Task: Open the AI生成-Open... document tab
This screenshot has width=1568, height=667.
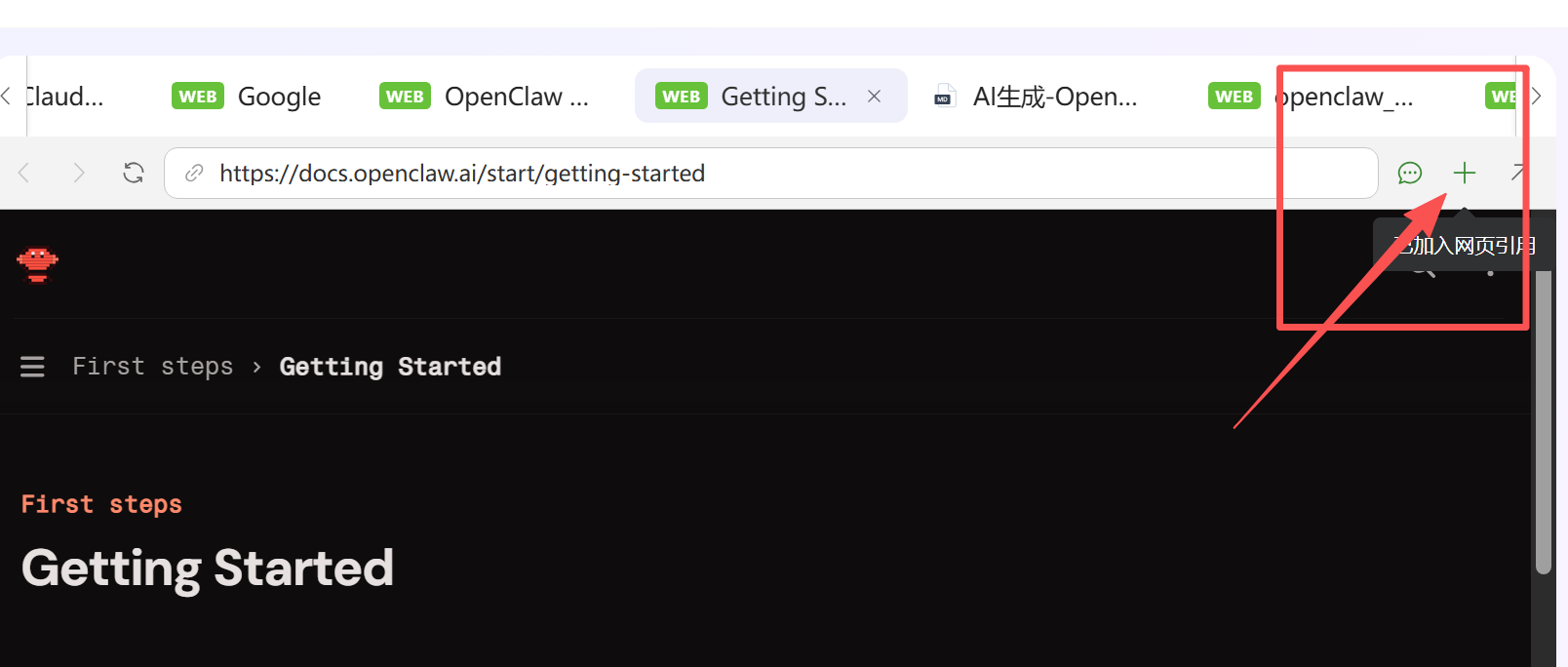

++++

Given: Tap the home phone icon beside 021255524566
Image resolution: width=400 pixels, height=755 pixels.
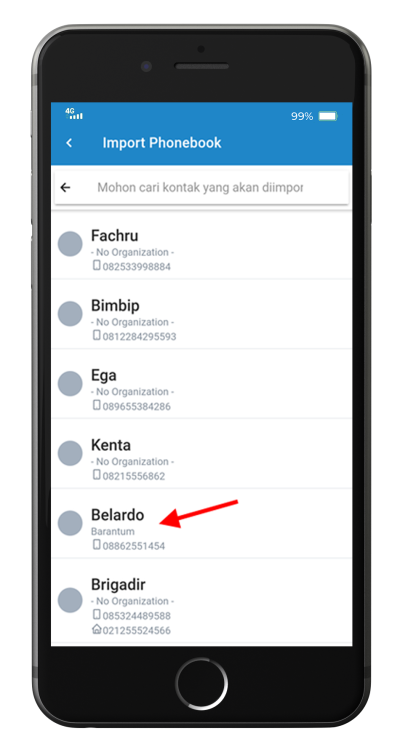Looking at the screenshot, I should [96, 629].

++++

→ What to work on: Retype exactly, and only, the lines above from the one where "Task: Open the AI生成-Open... document tab" occurs up to and including the one where "This screenshot has width=1568, height=667." occurs.

→ Written solution:
Task: Open the AI生成-Open... document tab
This screenshot has width=1568, height=667.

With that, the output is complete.